Today was a rotten day. It started with a sore throat and achy body and ended with tears. I didn't know if calling in sick works out here and found out that it doesn't. So my emotions ran high and a few words were exchanged like "I am weak when I sick..." and thus a meeting was held with my supervisor.
It was the usual meeting where your boss overlooks all the good things you have done and focusing solely on the bad: complaining you have to work while sick, not talking enough with coworkers and my health. (They don't know I have Crohn's).
So after a full day of teaching, feeling more sick off the drugs they gave me and coming out of it I came home and cried my eyes out. Yes I am mentioning it to all of you out there..including you ... Mom.
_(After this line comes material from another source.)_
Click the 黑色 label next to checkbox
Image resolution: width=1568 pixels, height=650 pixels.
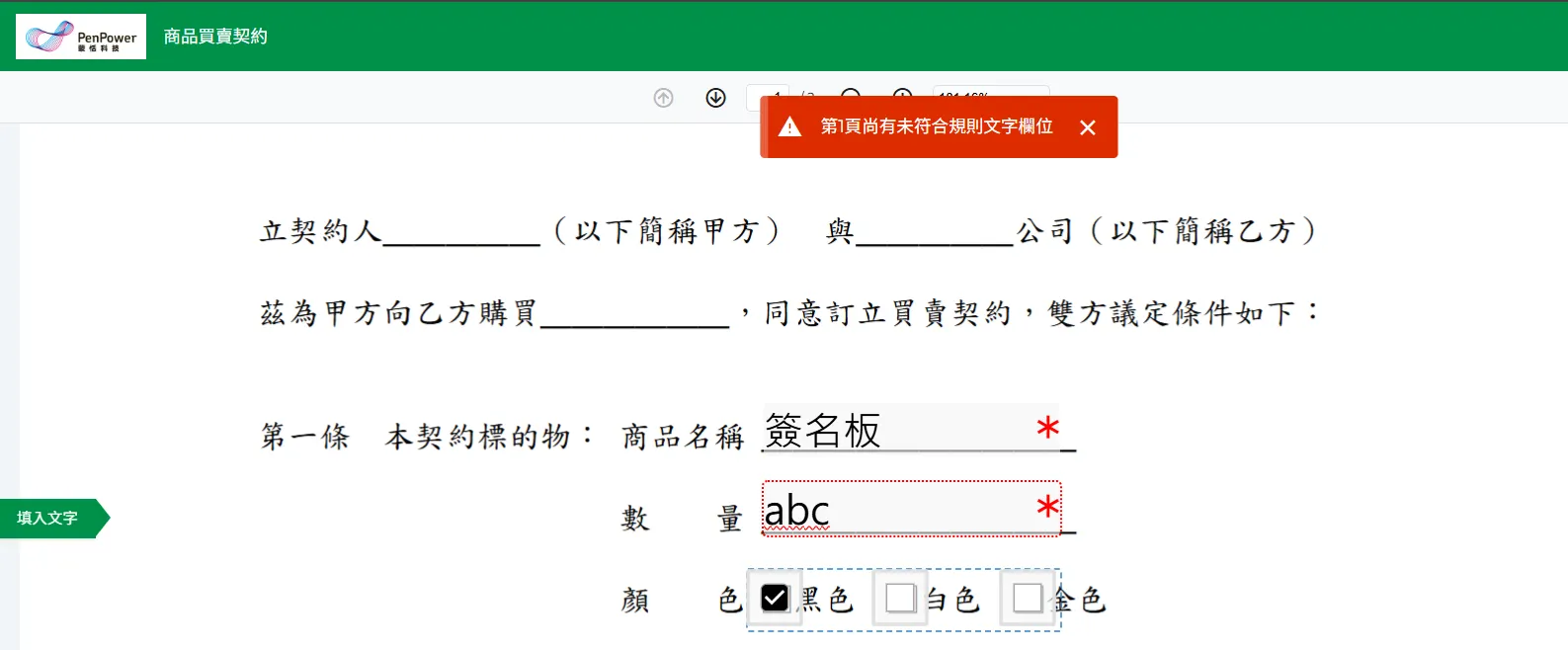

Within the history of my life change has always been difficult. My parent's got divorced, at 15 yrs old I moved to California to live with my Dad, at 25 yrs old I became sick with Crohn's disease or colitis....whichever way you slide and now I am living in a whole other country.
Yet this last change is a change I chose based upon direct forces in my life. So after sobbing for several hours, only eating sliced peaches for dinner and going to bed I came to the realization that hey...this isn't entirely my fault!
For one, they overlooked all the hard work I have been doing. Two it is only my 2nd week of teaching of for Christ's sake (sorry) I am not going to get all perfect. Three I know myself!!!!!
By now in my life I know that I give people the cold shoulder before making a perfect relationship with them because I am a cautious person. I know by now that I focus on organization and planning before I do relationships with other people. And two my body isn't all that strong.
So with these thoughts I now have ammunitation to defend myself instead of becoming insecure and feeling like the world is going to end. I can answer questions about my behaviour that my boss raises with confidence. I can also offer to them that I am good worker and can survive the job, yet would like their support in doing so.
I do not blame what happened today on it being a 'Korean' thing of the bosses being too harsh and cruel. I blame myself. I knew this crap was going to happen yet naively hoped it wouldn't. So I look at the mirror wipe away my tears and shape my fear into something formidable.